Stored items »
•••••

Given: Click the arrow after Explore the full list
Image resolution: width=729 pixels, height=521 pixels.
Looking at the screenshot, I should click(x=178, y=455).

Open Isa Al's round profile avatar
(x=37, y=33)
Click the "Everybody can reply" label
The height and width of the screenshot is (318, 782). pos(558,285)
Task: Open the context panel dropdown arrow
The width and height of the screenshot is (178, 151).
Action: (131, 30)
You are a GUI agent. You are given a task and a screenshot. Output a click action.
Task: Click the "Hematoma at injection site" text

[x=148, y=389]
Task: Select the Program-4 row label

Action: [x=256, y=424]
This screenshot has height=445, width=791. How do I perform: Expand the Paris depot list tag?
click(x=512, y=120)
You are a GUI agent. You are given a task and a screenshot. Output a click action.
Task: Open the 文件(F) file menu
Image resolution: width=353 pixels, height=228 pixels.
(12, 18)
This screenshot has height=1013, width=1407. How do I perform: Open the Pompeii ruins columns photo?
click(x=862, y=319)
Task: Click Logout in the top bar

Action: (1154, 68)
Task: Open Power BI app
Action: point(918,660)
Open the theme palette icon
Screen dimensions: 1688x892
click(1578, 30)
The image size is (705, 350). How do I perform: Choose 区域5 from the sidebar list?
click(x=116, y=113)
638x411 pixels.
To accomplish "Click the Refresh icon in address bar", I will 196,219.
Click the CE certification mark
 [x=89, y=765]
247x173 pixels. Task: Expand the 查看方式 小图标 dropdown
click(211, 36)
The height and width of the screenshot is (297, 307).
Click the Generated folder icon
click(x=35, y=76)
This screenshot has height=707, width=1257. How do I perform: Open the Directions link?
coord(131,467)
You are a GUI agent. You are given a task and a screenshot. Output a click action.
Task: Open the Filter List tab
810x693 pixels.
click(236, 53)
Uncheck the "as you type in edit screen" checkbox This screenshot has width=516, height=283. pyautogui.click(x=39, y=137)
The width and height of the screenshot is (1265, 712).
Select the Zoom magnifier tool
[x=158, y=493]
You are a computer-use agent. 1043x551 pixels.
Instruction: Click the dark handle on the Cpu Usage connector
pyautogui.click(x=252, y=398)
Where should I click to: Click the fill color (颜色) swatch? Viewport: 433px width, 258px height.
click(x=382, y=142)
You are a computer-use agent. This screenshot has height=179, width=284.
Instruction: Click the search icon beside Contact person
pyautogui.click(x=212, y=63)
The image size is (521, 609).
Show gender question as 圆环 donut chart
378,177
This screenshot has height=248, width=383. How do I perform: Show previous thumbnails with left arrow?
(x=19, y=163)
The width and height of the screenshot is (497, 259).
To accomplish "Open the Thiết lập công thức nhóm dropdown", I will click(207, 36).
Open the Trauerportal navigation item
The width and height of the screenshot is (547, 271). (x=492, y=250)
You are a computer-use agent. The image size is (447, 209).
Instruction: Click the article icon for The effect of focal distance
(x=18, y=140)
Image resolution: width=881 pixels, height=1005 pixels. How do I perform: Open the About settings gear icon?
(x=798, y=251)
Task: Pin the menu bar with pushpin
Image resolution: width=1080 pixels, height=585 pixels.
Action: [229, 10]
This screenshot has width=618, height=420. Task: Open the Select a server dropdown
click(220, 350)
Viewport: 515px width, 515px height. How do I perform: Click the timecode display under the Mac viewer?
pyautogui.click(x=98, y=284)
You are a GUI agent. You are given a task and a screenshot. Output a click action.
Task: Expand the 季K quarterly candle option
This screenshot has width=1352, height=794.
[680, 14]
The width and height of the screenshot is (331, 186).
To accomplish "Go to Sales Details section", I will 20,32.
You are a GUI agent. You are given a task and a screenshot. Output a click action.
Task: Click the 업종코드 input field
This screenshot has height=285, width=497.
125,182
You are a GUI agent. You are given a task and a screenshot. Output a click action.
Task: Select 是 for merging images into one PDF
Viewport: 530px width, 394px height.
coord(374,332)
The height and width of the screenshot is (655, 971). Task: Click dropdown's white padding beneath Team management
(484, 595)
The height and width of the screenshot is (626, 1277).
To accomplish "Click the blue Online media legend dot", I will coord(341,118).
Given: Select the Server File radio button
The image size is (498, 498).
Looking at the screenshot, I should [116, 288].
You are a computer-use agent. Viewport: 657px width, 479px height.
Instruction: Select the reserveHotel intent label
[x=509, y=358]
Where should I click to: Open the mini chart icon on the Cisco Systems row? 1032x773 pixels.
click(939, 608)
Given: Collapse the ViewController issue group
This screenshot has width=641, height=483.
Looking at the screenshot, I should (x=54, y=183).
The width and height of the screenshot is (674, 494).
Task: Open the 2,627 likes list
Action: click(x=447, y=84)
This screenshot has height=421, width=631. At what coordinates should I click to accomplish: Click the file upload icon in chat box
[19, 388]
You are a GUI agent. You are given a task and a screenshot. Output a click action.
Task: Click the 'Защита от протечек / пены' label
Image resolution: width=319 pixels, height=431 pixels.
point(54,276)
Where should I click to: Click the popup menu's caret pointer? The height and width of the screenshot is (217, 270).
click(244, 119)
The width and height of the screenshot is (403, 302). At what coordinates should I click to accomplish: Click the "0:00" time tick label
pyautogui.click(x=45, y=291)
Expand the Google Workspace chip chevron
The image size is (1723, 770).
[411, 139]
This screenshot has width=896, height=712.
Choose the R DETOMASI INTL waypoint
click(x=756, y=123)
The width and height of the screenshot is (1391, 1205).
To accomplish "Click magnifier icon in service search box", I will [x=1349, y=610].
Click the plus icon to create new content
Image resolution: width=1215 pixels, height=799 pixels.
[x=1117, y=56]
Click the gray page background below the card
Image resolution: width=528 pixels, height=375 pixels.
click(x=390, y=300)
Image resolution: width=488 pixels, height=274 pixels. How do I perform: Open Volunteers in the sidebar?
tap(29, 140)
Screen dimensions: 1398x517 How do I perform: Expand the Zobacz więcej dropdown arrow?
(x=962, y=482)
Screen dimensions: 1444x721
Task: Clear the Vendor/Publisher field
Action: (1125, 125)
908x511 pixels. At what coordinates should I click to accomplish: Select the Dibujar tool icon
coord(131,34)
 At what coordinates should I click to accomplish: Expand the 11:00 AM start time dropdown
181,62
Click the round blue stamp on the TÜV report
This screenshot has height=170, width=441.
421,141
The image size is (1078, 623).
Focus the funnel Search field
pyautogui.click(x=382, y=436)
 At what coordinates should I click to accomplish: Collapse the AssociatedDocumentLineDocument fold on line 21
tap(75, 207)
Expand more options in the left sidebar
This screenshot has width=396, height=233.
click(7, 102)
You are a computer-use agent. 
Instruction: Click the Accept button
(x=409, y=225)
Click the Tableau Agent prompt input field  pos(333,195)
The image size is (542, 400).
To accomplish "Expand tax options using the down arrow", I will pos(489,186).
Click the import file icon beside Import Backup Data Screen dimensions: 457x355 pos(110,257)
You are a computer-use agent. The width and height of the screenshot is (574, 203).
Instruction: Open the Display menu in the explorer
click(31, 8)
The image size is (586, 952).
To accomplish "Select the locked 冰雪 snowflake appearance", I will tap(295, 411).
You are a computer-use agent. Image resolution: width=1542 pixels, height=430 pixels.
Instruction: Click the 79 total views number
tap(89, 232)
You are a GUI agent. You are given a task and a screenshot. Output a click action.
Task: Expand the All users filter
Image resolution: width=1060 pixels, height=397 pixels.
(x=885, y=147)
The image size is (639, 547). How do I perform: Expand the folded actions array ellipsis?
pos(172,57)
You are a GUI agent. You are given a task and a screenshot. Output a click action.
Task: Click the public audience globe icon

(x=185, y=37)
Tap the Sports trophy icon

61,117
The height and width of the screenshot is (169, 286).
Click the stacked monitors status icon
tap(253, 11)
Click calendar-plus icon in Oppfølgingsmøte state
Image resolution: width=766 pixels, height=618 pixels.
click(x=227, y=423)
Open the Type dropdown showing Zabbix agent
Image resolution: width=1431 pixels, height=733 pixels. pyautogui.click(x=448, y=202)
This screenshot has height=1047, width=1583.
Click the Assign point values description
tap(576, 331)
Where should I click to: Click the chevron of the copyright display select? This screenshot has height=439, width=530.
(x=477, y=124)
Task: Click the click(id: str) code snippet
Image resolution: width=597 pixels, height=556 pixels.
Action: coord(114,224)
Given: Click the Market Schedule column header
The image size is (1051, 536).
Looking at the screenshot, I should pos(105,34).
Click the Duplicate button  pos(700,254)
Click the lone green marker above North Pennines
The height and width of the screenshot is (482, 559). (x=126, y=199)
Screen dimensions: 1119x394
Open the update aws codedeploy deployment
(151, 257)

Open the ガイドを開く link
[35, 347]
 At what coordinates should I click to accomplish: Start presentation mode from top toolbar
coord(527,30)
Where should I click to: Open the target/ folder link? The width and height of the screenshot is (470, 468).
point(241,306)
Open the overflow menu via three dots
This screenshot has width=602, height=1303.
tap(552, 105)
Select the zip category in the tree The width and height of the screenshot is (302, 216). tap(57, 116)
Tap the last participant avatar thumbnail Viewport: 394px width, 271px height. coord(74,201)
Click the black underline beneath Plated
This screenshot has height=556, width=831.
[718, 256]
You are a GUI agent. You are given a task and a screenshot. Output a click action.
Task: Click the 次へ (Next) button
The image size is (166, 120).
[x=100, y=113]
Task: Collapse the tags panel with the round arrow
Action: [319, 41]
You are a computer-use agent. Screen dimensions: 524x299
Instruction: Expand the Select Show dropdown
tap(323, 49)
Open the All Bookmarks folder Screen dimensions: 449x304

•••••

Find each line in the records holding the string "blue" and show it.

REPLY »
To accomplish "Click the blue Online media legend dot", I will coord(341,118).
Click the round blue stamp on the TÜV report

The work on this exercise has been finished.